Nesse caso… para usar uma analogia criminal, foi como se Halter tivesse o dedo no gatilho e começasse a puxá-lo, Arias caísse ao perceber que seria baleado… e as imagens fossem incapazes de nos dizer quando a bala deixou o tambor.
Em outras palavras: Arias caiu por causa do puxão… ou caiu porque sentiu que estava começando a ser puxado?
A regra 12 diz textualmente que falta deve ser marcada em caso de agarrão. Mas orientações posteriores versam sobre intensidade. Na prática, juízes toleram puxadinhas e puxões pouco ostensivos. Esse foi ostensivo e sutil ao mesmo tempo — por mais paradoxal que isso soe.
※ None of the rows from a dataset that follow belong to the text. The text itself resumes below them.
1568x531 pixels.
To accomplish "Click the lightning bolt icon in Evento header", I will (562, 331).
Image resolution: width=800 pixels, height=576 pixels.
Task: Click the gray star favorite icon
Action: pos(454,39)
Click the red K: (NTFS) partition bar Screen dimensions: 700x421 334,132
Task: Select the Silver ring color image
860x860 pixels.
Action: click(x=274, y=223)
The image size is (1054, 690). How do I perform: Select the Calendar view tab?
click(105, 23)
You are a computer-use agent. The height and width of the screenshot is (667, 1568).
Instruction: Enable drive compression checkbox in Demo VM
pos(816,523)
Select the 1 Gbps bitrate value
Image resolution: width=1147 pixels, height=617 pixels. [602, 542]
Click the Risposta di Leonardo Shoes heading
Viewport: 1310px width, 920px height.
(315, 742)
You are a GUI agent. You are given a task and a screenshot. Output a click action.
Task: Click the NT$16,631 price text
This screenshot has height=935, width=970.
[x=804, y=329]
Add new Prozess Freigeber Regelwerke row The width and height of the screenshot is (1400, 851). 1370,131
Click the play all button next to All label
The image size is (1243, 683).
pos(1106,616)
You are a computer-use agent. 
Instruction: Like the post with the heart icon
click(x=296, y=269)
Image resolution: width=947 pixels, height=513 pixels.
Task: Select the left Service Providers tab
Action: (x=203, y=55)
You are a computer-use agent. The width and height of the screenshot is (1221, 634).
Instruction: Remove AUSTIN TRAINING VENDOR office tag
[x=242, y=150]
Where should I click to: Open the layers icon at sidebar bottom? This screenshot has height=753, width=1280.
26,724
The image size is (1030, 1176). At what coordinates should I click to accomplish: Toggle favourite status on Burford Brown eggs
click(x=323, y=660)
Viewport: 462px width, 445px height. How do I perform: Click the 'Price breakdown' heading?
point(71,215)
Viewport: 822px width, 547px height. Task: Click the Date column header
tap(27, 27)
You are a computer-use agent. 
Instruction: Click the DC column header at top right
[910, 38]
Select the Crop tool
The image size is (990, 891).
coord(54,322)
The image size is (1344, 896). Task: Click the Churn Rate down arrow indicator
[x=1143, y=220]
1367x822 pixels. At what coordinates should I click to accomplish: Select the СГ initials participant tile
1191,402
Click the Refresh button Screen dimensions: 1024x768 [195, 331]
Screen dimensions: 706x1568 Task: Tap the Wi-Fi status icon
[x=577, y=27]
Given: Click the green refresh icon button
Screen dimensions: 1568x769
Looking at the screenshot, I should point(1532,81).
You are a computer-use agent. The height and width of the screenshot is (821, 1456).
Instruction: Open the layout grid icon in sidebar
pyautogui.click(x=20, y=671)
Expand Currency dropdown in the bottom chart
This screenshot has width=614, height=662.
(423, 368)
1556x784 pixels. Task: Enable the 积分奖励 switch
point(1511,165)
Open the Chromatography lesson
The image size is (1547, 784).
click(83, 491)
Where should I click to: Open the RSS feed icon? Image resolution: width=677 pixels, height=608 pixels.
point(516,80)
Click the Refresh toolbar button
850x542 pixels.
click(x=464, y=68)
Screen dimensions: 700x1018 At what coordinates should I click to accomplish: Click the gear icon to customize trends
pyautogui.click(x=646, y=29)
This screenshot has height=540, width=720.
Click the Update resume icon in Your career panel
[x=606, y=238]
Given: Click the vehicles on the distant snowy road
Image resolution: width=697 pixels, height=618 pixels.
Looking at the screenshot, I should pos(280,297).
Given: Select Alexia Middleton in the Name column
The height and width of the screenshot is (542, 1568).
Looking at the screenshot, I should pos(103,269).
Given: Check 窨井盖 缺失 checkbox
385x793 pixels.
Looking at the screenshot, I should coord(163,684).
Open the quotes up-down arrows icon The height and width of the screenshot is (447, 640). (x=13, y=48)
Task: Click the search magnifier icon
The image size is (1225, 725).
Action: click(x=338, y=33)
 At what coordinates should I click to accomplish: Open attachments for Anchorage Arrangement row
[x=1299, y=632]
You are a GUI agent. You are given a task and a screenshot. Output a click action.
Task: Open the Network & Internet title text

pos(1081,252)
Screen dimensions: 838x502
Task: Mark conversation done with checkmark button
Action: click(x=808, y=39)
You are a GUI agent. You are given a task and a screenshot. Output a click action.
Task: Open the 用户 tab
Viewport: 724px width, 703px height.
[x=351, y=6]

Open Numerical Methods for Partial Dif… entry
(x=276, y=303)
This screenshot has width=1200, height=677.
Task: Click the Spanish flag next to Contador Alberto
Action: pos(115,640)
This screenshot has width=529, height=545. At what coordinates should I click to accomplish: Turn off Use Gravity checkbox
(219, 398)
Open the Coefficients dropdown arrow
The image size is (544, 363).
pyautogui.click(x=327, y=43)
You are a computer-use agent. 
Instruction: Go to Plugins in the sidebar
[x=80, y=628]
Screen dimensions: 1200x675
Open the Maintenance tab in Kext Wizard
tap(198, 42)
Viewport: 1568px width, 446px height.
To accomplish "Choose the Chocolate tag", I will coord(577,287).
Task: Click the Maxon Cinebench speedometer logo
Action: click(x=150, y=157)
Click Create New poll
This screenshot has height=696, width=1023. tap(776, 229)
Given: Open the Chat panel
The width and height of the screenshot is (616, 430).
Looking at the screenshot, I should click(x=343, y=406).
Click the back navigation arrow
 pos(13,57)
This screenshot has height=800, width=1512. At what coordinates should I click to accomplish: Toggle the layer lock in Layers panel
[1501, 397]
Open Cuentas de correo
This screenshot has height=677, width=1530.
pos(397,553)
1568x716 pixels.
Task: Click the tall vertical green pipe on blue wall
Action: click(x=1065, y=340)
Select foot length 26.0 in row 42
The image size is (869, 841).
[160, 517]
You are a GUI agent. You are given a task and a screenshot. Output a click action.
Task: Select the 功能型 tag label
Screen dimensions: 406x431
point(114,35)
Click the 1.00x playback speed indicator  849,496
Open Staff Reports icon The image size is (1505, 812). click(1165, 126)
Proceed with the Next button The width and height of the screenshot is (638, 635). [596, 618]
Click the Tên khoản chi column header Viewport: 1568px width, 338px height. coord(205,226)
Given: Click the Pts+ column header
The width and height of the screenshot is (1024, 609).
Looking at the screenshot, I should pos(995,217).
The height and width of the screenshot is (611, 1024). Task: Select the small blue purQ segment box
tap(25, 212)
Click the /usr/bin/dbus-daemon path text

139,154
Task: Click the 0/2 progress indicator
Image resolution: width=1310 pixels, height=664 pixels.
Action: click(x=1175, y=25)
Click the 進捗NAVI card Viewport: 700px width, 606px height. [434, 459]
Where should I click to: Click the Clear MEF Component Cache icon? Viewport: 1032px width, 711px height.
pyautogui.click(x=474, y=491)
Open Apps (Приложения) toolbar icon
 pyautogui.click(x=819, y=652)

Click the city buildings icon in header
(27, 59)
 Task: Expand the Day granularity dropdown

Se há dúvida, há campo para advogados de toda sorte. E o que não falta no Brasil é habilidade argumentativa. Não vimos outro dia o causídico de Dudu escrevendo num documento, sem óleo de peroba facial, que VTNC era uma sigla para “Vim trabalhar no Cruzeiro”?
Torcemos sempre, vestimos nossos argumentos de acordo com nossa paixão e nem sempre percebemos. No ecossistema fragmentado das redes, cada torcida cria uma conspiração de bolso por rodada para alimentar o apetite de sua bolha narrativa.
O ex-presidente da Fifa e ex-nome de estádio e tricolor João Havelange era contra o VAR — porque acreditava que ele acabaria com a saudável polêmica do botequim. Aconteceu o contrário. O VAR aumentou exponencialmente o debate — e, a cada semana, evidencia ainda mais nossa irracionalidade — essa que passamos a vida tentando muito disfarçar.